• [EXERCISE DETAILS] Return every line from the records below that contains the string "agent".

[Records for locating described items]
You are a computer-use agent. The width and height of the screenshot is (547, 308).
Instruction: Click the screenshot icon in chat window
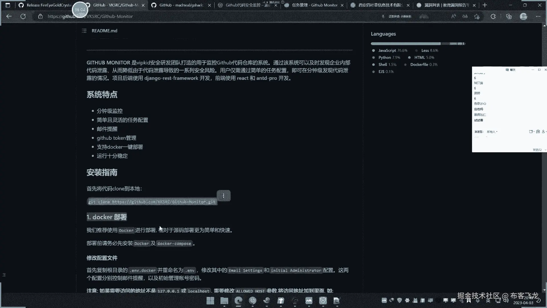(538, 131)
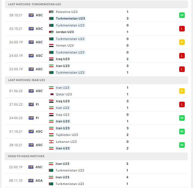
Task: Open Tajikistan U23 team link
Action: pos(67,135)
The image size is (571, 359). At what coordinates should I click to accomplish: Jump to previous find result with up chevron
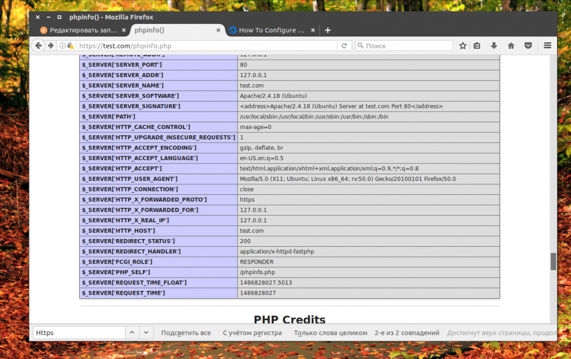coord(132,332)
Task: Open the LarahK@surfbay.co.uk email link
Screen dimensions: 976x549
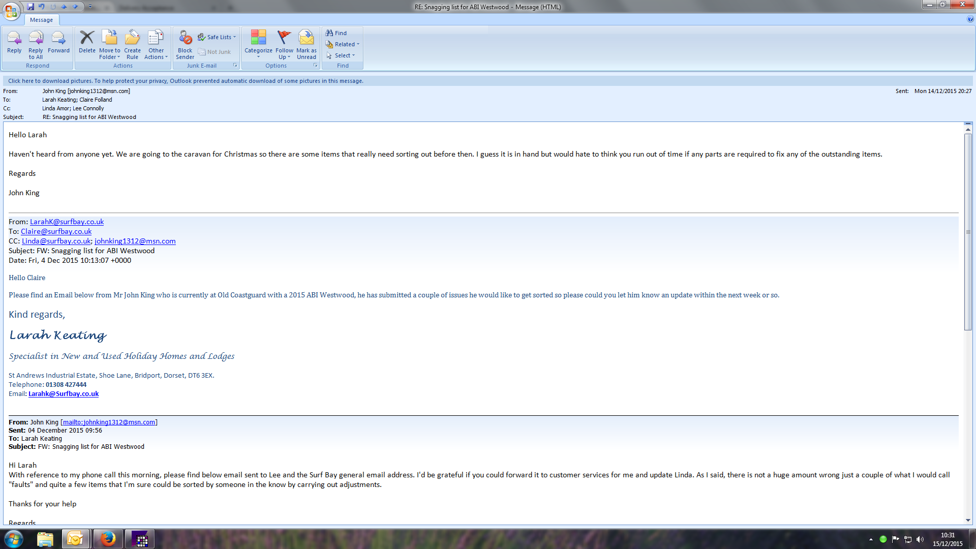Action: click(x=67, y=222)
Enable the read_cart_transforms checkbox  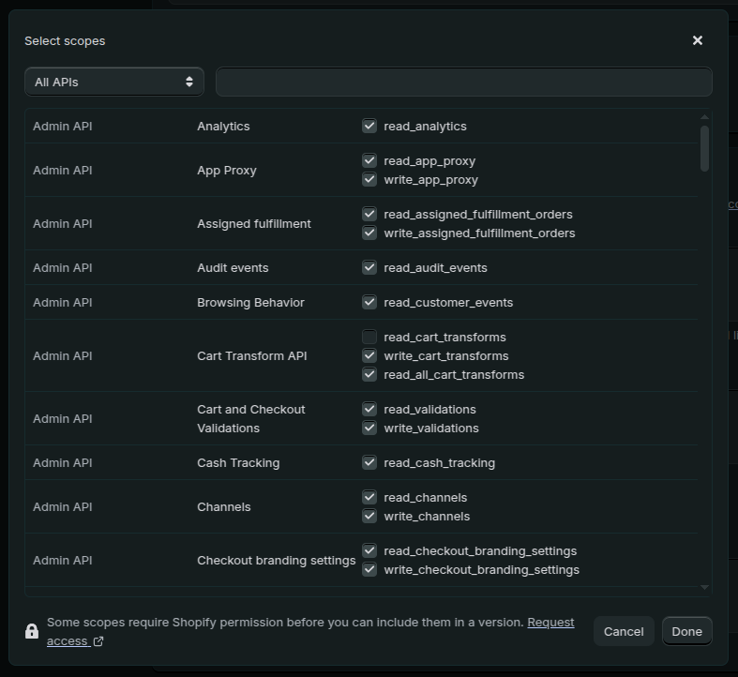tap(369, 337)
...
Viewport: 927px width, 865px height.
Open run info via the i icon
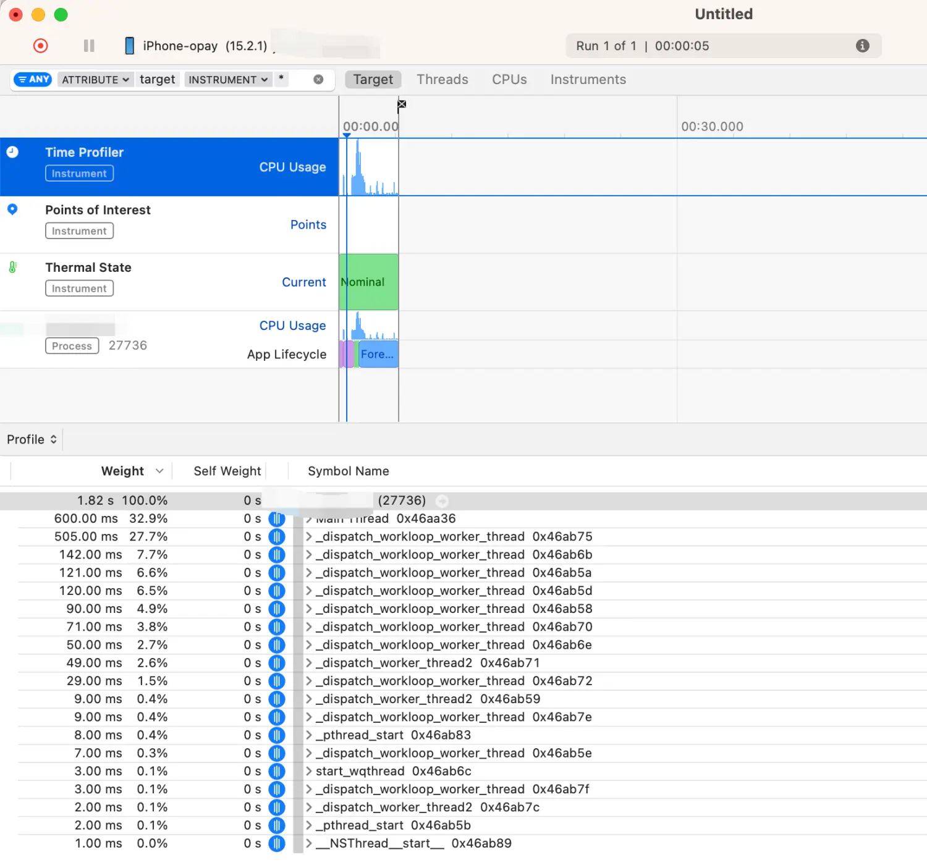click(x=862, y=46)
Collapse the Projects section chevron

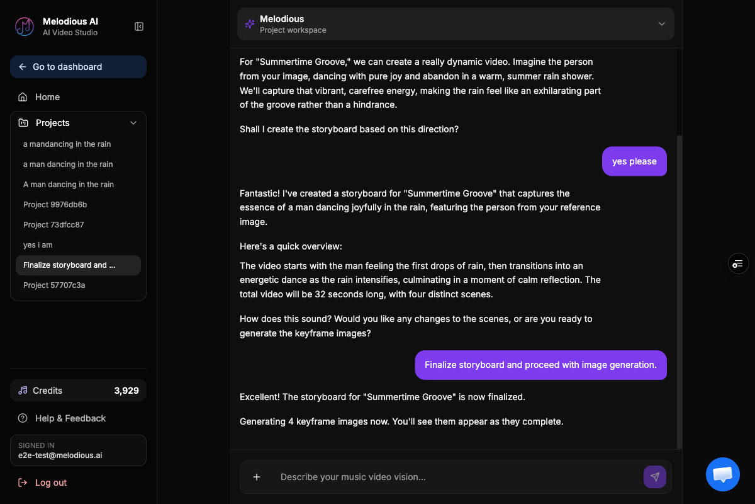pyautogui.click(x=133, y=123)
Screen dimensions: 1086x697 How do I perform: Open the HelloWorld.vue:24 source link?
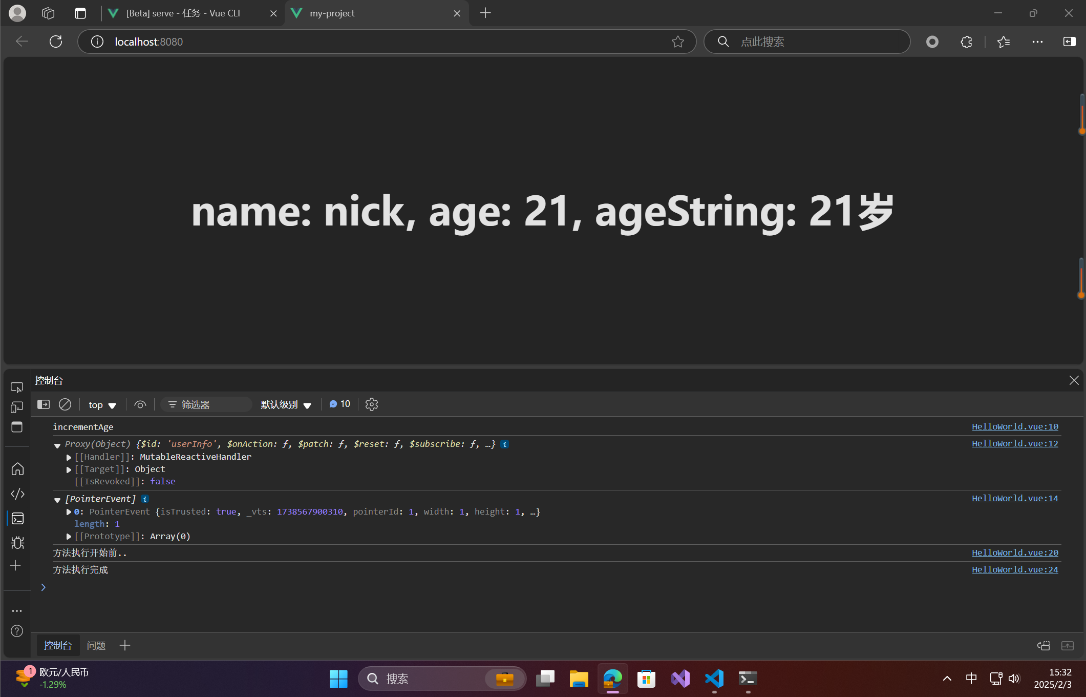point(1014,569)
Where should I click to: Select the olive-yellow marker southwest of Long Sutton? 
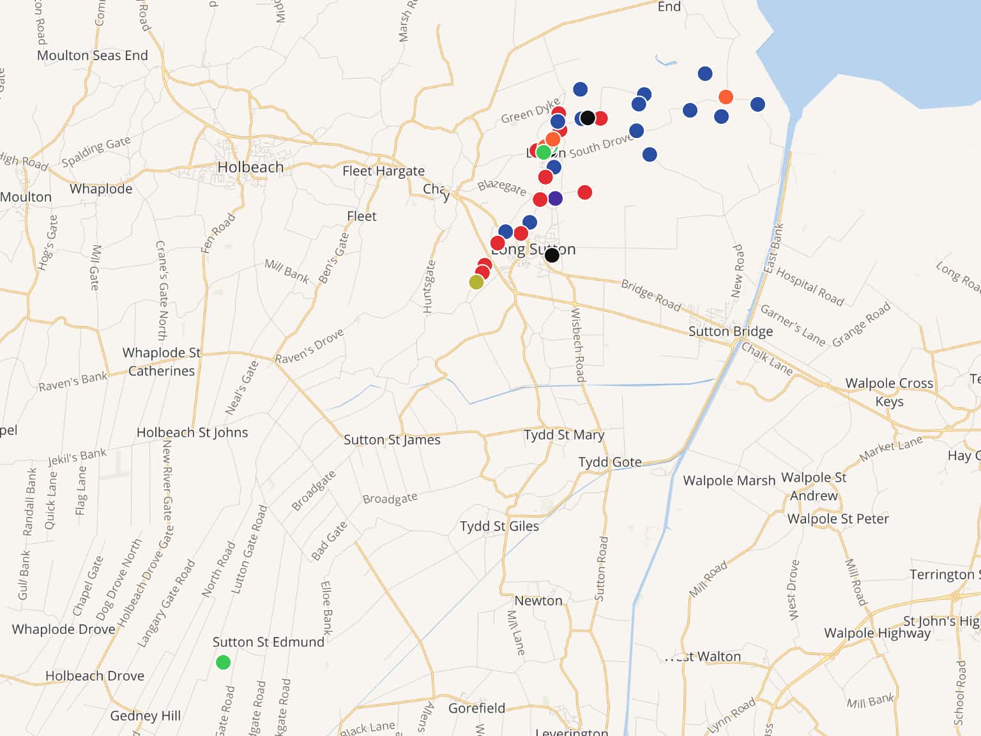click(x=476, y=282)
* * *
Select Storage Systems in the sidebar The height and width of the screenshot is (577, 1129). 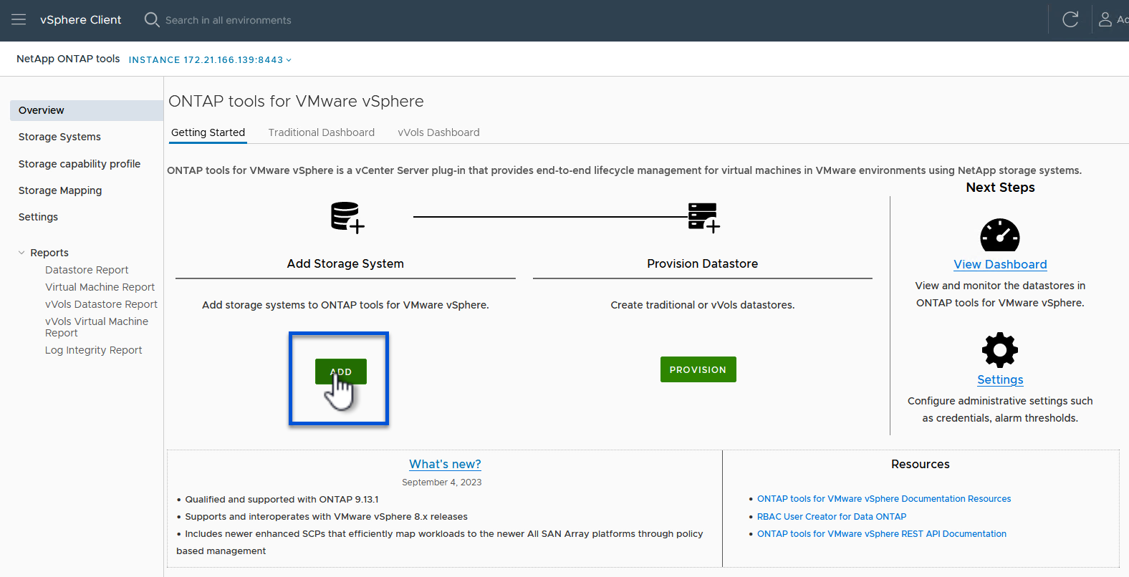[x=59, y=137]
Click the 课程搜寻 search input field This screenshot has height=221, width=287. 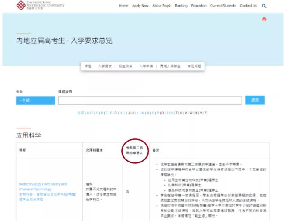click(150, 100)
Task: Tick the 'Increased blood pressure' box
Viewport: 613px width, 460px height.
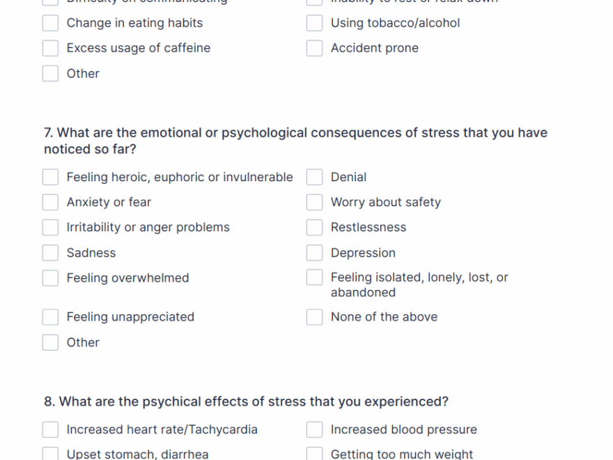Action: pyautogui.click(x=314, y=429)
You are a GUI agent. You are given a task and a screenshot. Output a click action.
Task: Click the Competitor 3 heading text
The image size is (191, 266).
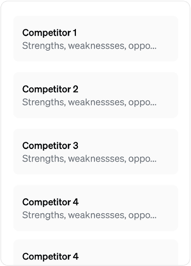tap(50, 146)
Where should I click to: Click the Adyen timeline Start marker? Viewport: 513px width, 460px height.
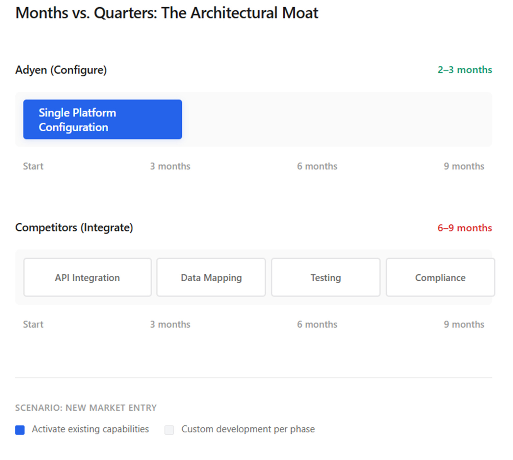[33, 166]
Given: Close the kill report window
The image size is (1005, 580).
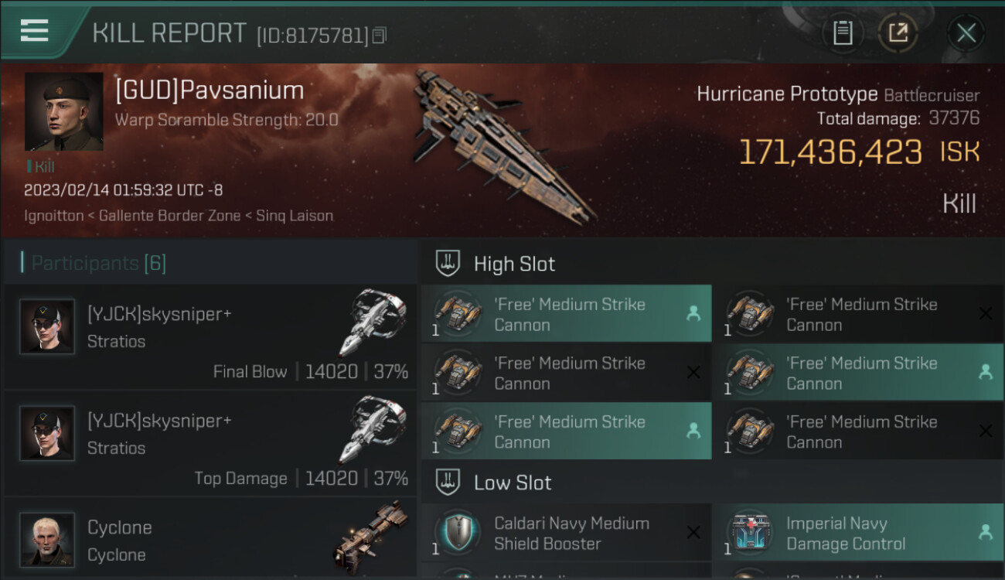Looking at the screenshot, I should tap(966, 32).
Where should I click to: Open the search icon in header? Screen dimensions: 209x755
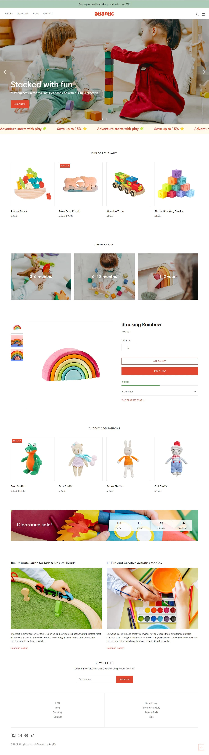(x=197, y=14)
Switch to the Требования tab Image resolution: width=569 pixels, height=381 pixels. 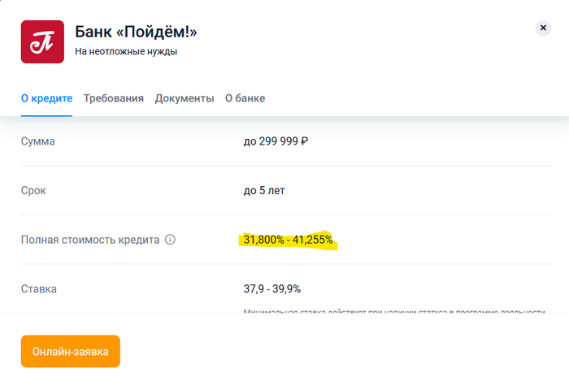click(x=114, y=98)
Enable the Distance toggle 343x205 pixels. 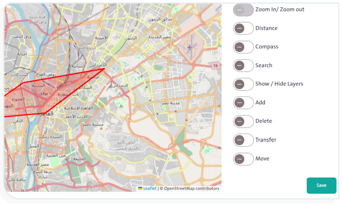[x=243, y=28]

• [TASK RESULT]
You are a computer-use agent. The width and height of the screenshot is (547, 308).
You are a GUI agent. You are given a task and a screenshot. Output a click action.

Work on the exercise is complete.